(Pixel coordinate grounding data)

━━━━━━

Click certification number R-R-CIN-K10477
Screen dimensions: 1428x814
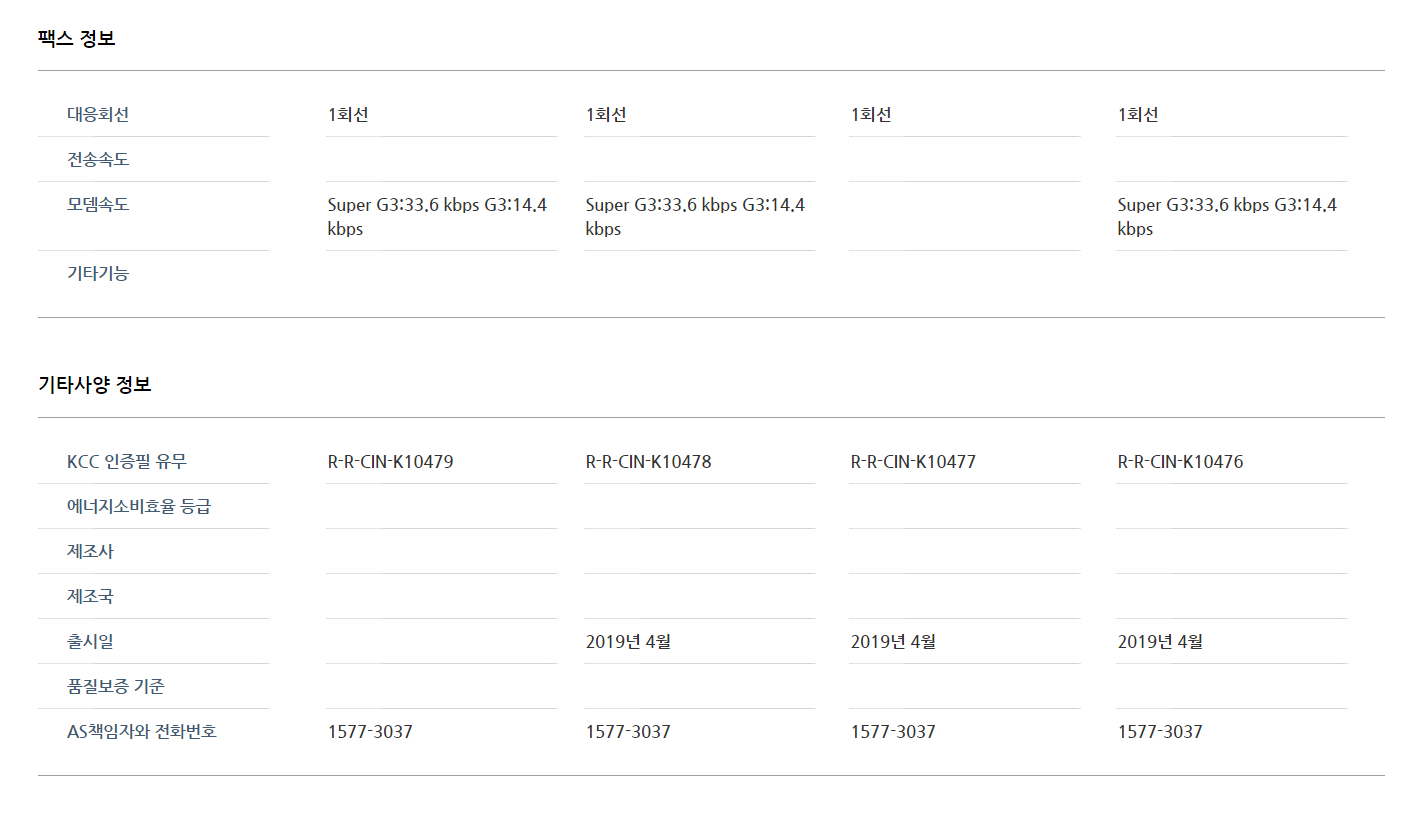click(x=913, y=462)
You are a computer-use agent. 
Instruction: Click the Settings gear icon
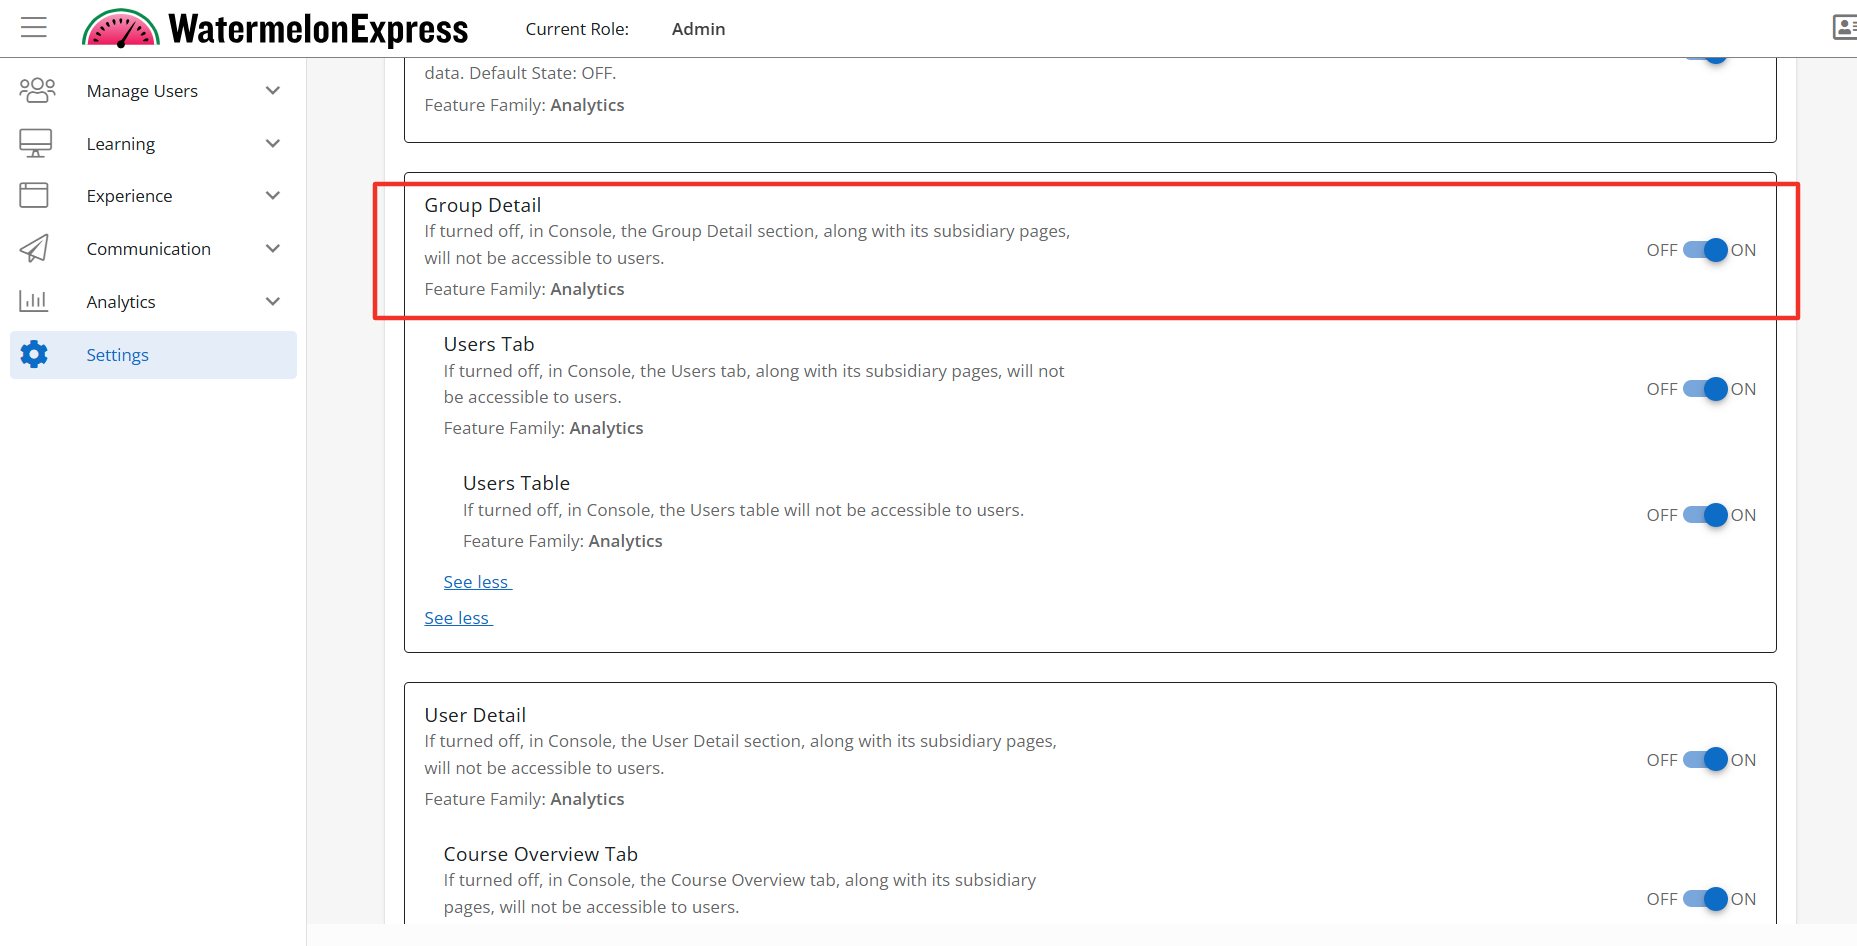[x=34, y=354]
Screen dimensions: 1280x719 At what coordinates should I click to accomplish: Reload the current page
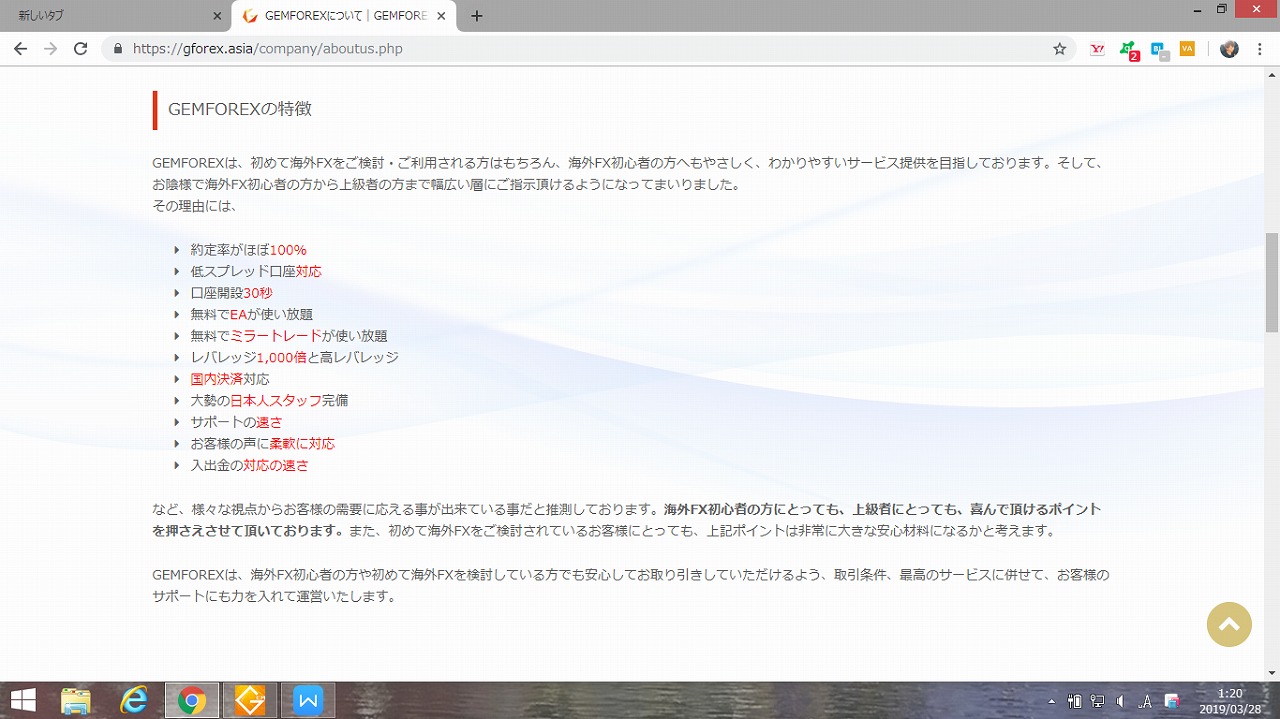pos(80,48)
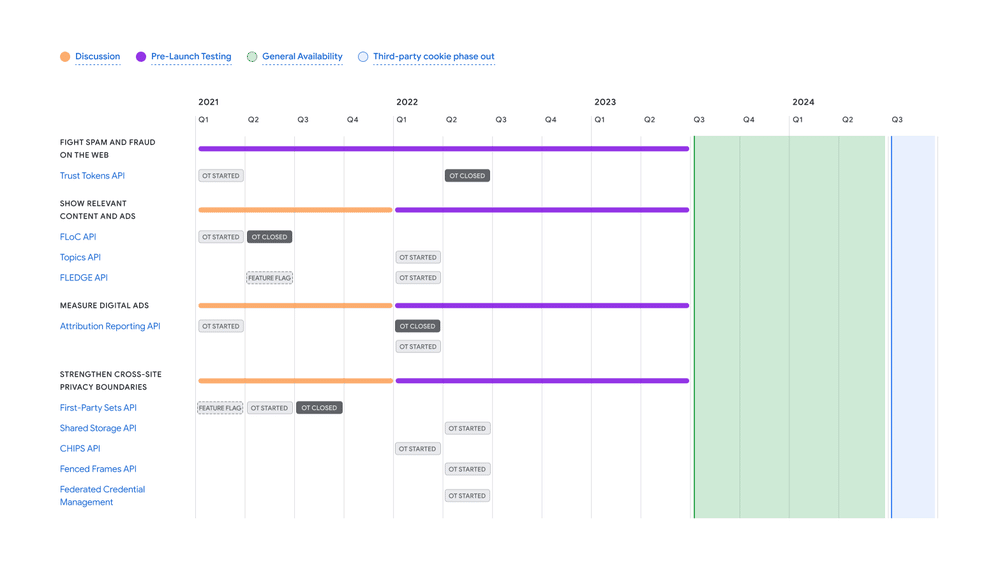The image size is (1000, 568).
Task: Open the Fenced Frames API link
Action: point(98,469)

━━━━━━

» **Work order**: All that belongs in the answer is the lines from the line with "Screen dimensions: 1280x719" through the closing line of the entries, inclusive, transcribed exactly and free of pictures.

» **Result for this exercise**:
Screen dimensions: 1280x719 At what coordinates should I click to accomplish: Reload the current page
pos(80,48)
The image size is (1000, 568).
Task: Open the Fenced Frames API link
Action: point(98,469)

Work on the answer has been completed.